« Tu supportes des injustices? Console toi: le malheur est d'en faireðð (DÉMOCRITE),

Je manquerais au précepte énoncé par le grand philosophe grec et commettrais ainsi une injustice, ce qui serait pour moi un vrai malheur, si faisant montre d'ingratitude, je ne remerciais la municipalité sortante d'avoir en maintes circonstances tenu compte des suggestions contenues dans les quelque cent articles que j'ai publiés au cours des trois dernières années.

En effet, bien des décisions ont été prises par le Conseil postérieurement à leur parution.

Je suis particulièrement heureux que certains de mes billets sur l'eau potable, l'éclairage public,l'hygiène des rues, le chauffage du théâtre, la suppression des égouts à ciel ouvert, etc , aient retenu la perspicace attention de nos édiles, de ceux « qui, au cours des années écoulées, ont « conscience d'avoir rempli leur mandat au mieux des intérêts de la ville.

De quelle modestie sont empreintes ces lignes !

Nul doute que pour rédiger ce magnifique satisfecit le scripteur n'ait, par prudence, protégé ses tibias de solides jambières |

Évidemment on n'est jamais si bien servi que par soi-même, surtout quand il s'agit de se faire des compliments dont les électeurs sont quelque-fois avares.
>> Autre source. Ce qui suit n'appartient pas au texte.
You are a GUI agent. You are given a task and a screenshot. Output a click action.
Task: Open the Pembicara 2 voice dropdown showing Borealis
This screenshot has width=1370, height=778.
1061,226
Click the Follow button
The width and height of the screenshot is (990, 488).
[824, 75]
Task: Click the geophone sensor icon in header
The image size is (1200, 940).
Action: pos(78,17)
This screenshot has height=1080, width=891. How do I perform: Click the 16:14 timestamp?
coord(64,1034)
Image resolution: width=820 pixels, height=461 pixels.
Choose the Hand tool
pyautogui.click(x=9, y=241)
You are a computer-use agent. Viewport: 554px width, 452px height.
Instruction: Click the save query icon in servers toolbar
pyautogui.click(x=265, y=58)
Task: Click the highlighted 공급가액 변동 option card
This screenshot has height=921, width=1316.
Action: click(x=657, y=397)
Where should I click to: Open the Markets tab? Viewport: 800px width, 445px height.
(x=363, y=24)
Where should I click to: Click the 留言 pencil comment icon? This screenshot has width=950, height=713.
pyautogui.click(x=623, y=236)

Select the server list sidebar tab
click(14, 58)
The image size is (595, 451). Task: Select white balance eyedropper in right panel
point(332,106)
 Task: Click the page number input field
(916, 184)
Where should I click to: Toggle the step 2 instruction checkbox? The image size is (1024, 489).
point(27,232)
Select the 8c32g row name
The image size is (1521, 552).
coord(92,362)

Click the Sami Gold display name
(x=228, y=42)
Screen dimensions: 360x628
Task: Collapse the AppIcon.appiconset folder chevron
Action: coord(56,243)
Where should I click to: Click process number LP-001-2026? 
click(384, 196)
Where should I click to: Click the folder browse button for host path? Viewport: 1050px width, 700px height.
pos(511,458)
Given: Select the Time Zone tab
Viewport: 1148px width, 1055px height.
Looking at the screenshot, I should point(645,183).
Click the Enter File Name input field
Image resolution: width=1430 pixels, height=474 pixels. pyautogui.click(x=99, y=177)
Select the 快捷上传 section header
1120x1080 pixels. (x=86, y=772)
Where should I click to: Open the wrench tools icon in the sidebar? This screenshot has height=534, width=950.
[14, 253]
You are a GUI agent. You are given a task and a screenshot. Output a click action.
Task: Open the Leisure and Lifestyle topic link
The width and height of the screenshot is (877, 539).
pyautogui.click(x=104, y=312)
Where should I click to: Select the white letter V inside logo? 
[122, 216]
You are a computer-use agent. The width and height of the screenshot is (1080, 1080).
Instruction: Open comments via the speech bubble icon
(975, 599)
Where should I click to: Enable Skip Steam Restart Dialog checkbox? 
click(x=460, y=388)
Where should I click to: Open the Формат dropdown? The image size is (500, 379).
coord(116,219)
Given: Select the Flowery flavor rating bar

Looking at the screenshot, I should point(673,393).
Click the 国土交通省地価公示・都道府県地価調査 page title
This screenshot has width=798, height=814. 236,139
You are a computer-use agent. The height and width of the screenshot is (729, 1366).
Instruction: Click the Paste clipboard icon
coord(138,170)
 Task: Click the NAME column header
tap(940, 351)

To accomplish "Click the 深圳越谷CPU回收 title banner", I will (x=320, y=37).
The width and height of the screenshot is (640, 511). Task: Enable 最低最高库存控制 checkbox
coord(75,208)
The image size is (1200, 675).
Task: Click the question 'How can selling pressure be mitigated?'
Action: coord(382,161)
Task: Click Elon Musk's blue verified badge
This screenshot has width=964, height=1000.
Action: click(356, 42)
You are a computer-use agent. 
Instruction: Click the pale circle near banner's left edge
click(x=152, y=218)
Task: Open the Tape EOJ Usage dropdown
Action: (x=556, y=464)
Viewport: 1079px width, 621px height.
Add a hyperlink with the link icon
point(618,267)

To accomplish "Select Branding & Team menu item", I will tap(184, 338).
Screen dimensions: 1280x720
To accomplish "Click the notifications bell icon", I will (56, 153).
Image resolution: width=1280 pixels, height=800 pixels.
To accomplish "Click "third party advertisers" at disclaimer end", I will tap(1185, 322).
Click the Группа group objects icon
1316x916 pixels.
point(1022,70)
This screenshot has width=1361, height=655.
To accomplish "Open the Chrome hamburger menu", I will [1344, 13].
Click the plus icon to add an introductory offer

Ma seule récompense est aujourd'hui d'avoir, en qualité de 24e conseiller municipal, grâce à l'hospitalité d'hebdomadaires locaux, contribué dans le domaine de l'hygiène et de l'urbanisme à de tardives mais heureuses réalisations, dont certains candidats à court d'arguments électoraux s'attribuent impudemment l'exclusive paternité.

Certains me reprocheront peut-être le caractère mordant de mes pamphlets. Ce caractère était nécessaire pour obtenir des résultats, pour secouer une torpeur regrettable, et puis le président Pain levé ne l'a-t-il pas lui-même déclaré: « la violence des propos n'exclut pas la courtoisie des rapports ».

Telle sera l'utile conclusion du présent billet, dont le but est également, avant les élections, de prendre congé, en qualité de journaliste courtois, des conseillers municipaux qui honoraient ma prose de leur lecture.